━━━ Data extract ━━━
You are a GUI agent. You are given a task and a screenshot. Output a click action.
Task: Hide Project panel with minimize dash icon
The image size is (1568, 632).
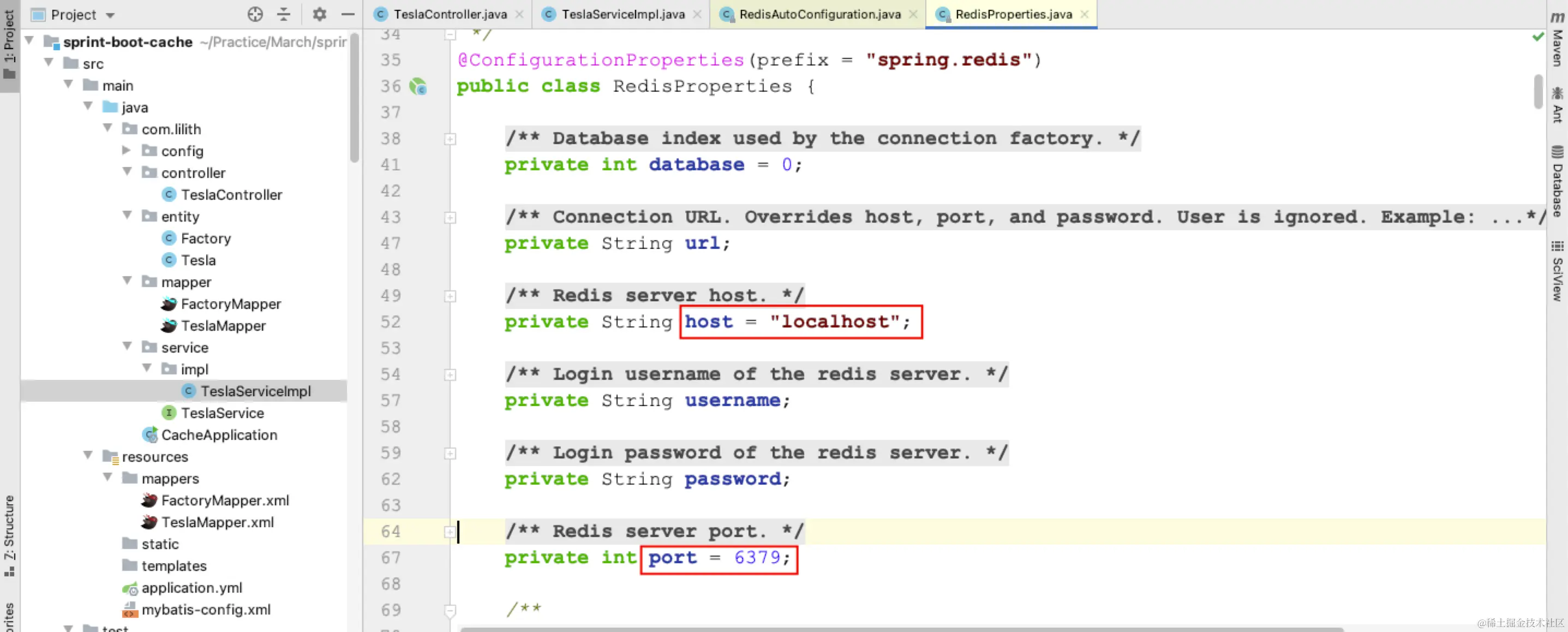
━━━
━━━ Data extract ━━━
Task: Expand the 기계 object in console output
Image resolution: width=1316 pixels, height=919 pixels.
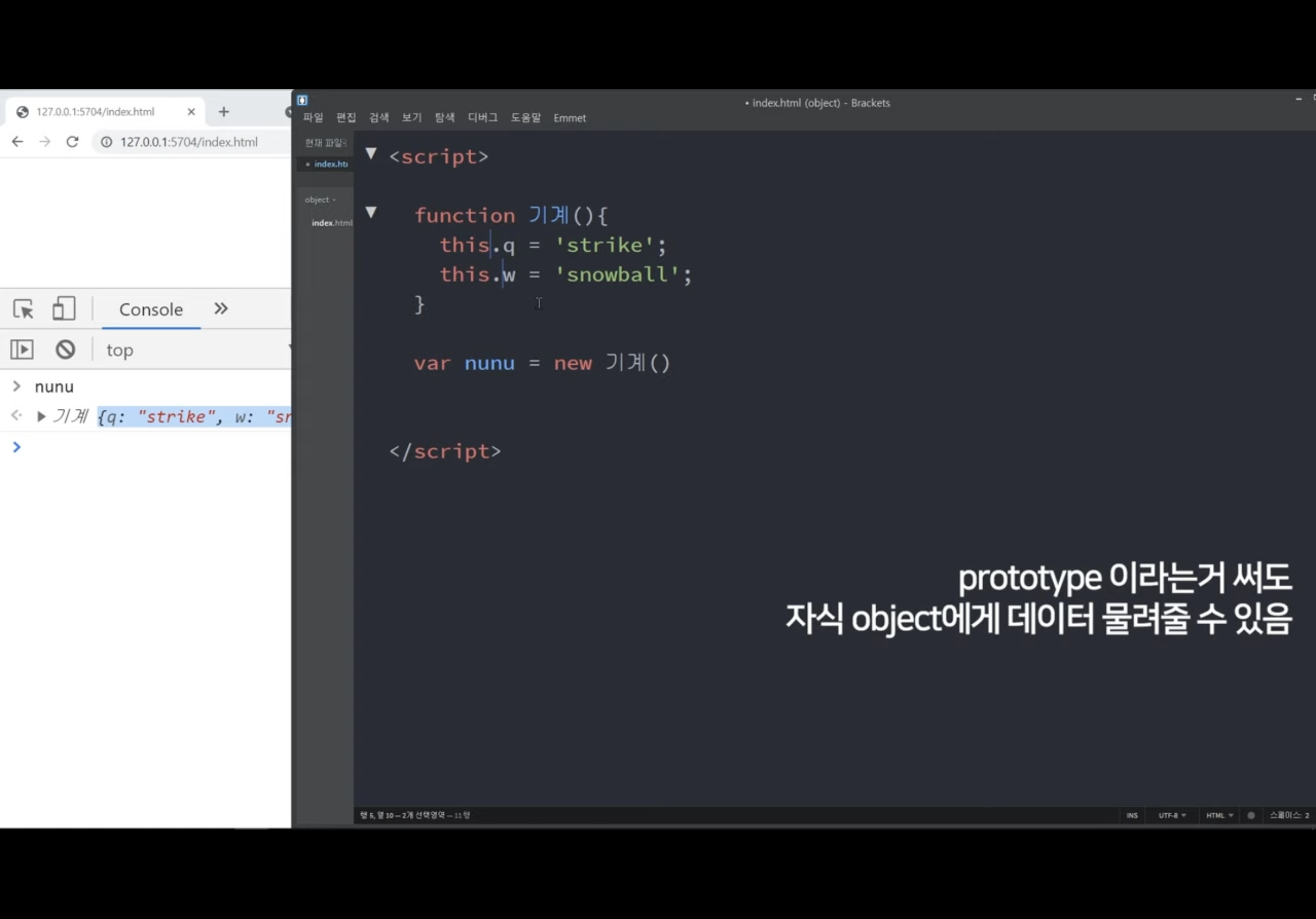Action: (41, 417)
━━━
━━━ Data extract ━━━
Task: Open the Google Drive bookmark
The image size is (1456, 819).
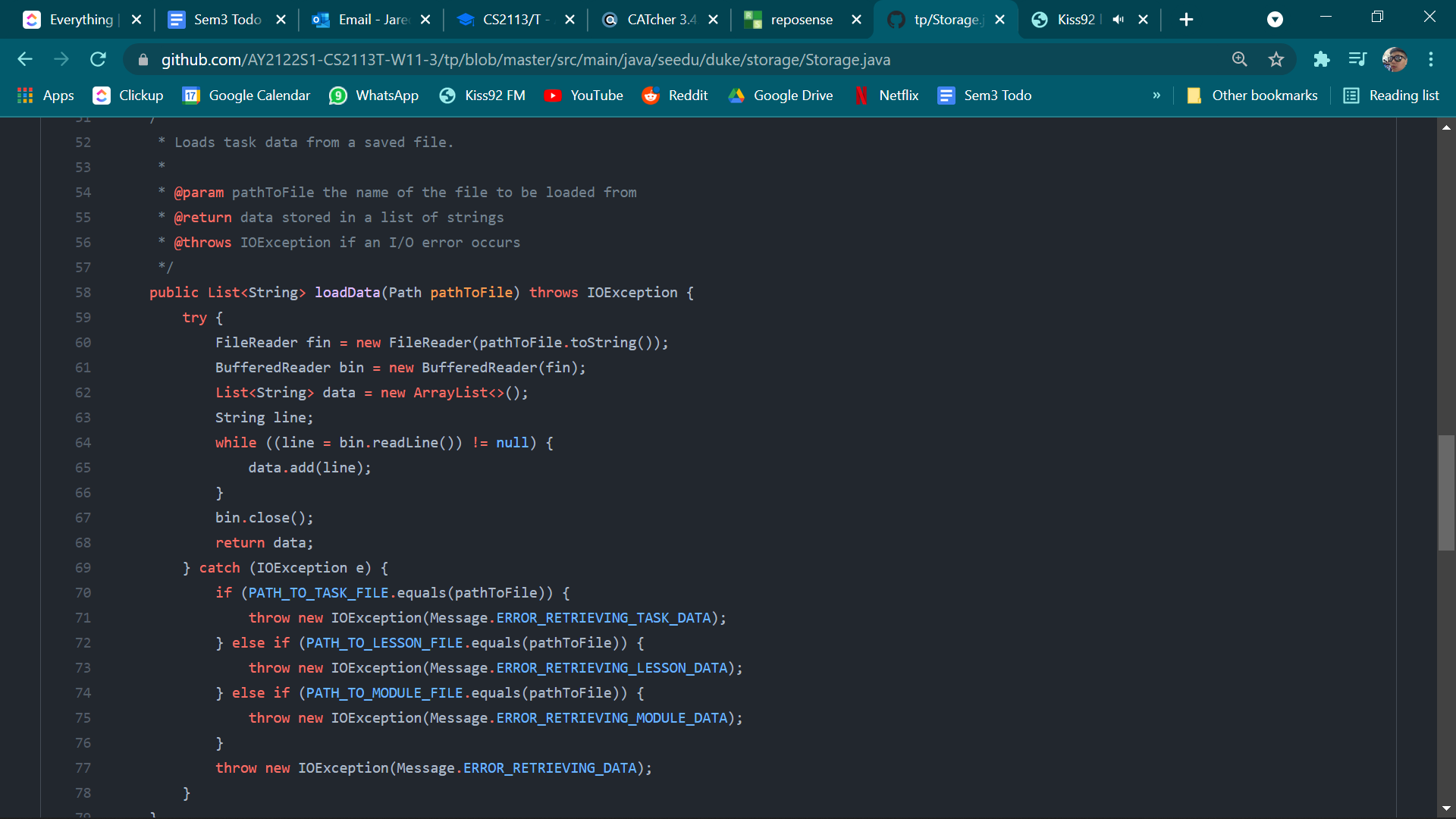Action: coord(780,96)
━━━
Write down, word for word, the lines above from the one containing "You are a GUI" through the one containing "The image size is (1568, 632).", both ends included.

You are a GUI agent. You are given a task and a screenshot. Output a click action.
Task: Hide Project panel with minimize dash icon
The image size is (1568, 632).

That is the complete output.